Many of the subtags defined in this registry are based on code elements defined in [ISO639-1], [ISO639-2], [ISO15924], [ISO3166-1], and [UN_M.49]. This registry is not a mirror of the code lists defined by these standards and should not be used as one.

Initialization of the Registry

Section 3.7 of RFC4646 requires that the LTRU working group create an initial version of the Language Subtag Registry and populate it with the initial set of subtags. This involves converting the entries from the existing IANA language tag registry defined by RFC3066 to the new format, as well as defining valid subtags from various source standards.

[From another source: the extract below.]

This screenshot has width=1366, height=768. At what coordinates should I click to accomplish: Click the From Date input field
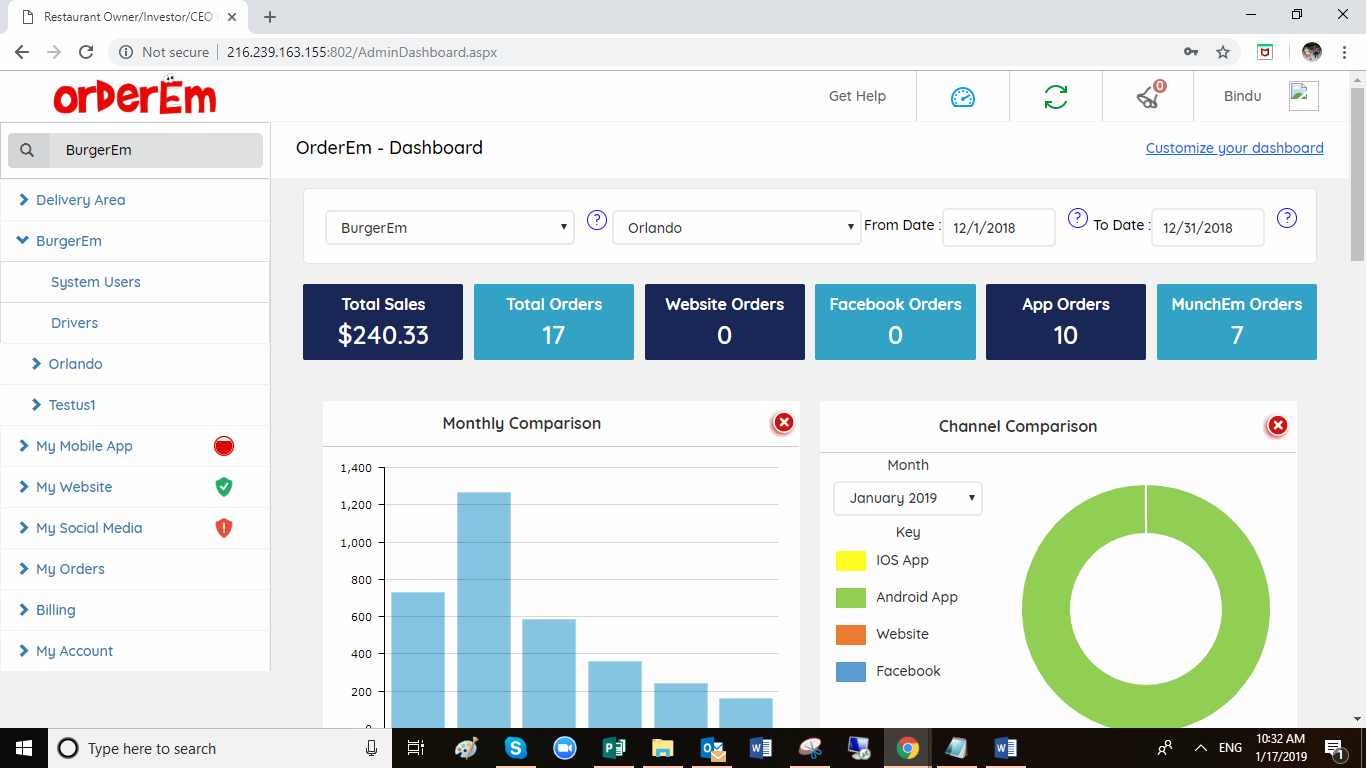(998, 228)
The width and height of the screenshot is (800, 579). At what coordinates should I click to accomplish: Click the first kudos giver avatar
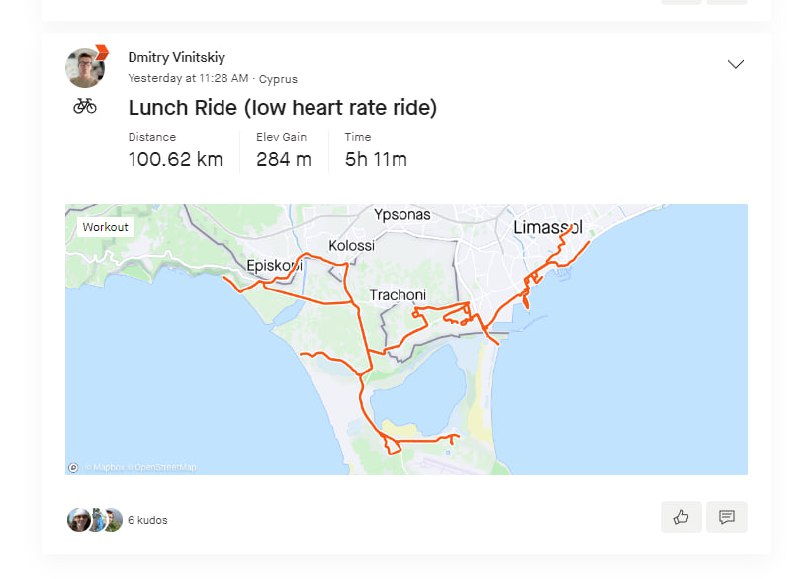point(78,520)
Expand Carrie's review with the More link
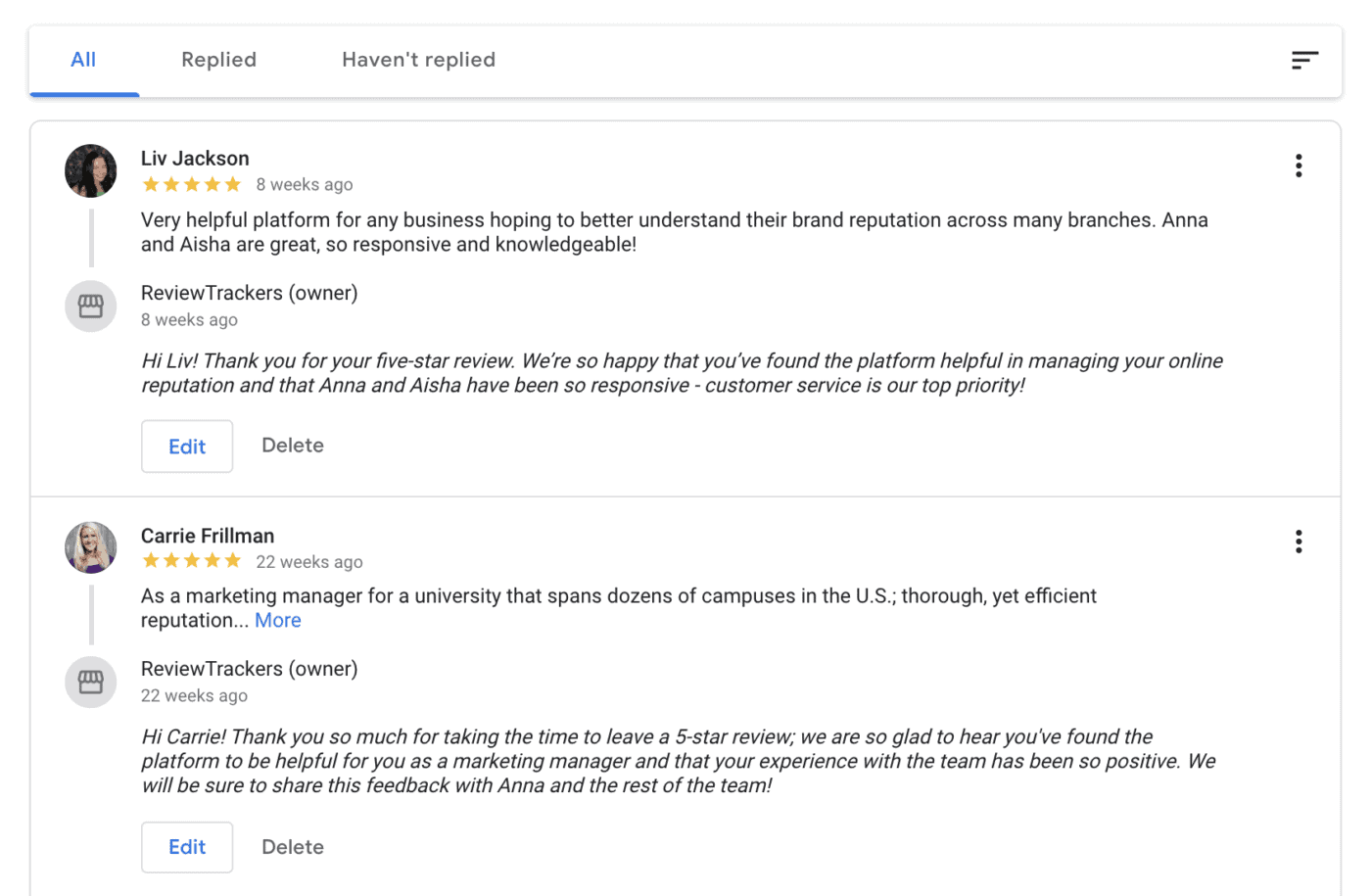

This section describes the process that was used to create the initial registry entries.

The initial set of records was based on the following standards: [ISO639-1], [ISO639-2], [ISO15924], and [ISO3166-1]. The following criteria were used to select and format the records of the subtags included in the initial Language Subtag Registry (hereafter "ILSR"):

  1.  For each source standard, the date of the standard referenced
      in RFC1766 was selected as the starting date.  Code elements
      that were valid on that date in the selected standard were
      added to the ILSR.  Code elements that were previously
      assigned, but that were vacated or withdrawn before that date,
      were not added to the ILSR.
  2.  For each successive change to the standard, any additional
      assignments up to the date of the adoption of RFC4646 were
      added to the ILSR.  Values that have been withdrawn are marked
      as deprecated, but not removed.  Changes in meaning or
      assignment of a subtag were permitted during this process (for
      example, the [ISO3166-1] code element 'CS' was originally
      assigned to Czechoslovakia and is now assigned to Serbia and
      Montenegro).

Code elements from [UN_M.49] were also included in the ILSR using the criteria above, with the following additional rules:

  3.  UN numeric code elements assigned to "macro-geographical
      (continental)" regions as of the date of adoption of RFC4646
      were added to the ILSR and thereby made valid for use in
      language tags.
  4.  The UN numeric code elements for "economic groupings" or
      "other groupings," and the alphanumeric code elements in
      Appendix X of the UN document, were not added to the ILSR.
  5.  The UN numeric code elements for countries or areas not
      associated with an assigned [ISO3166-1] alpha-2 code element
      were not added to the ILSR.  These values are listed in
      Section 4 and may be requested for registration by individuals
      using the process defined in RFC4646 and according to the
      rules described therein.  Listing of these code elements in
      this section is not a guarantee of future registration.
  6.  Code elements that were withdrawn, vacated, or deprecated from
      [UN_M.49] as of the date of adoption of RFC4646 were not
      added to the ILSR.

Using the initial set of subtags described above, the tags in the RFC3066 registry were evaluated as follows:

  7.  Tags in the RFC3066 registry that were not deprecated,
      consisted entirely of subtags already in this document, and
      have the correct form and format for tags defined by RFC4646
      were converted to records of type "redundant" in the ILSR.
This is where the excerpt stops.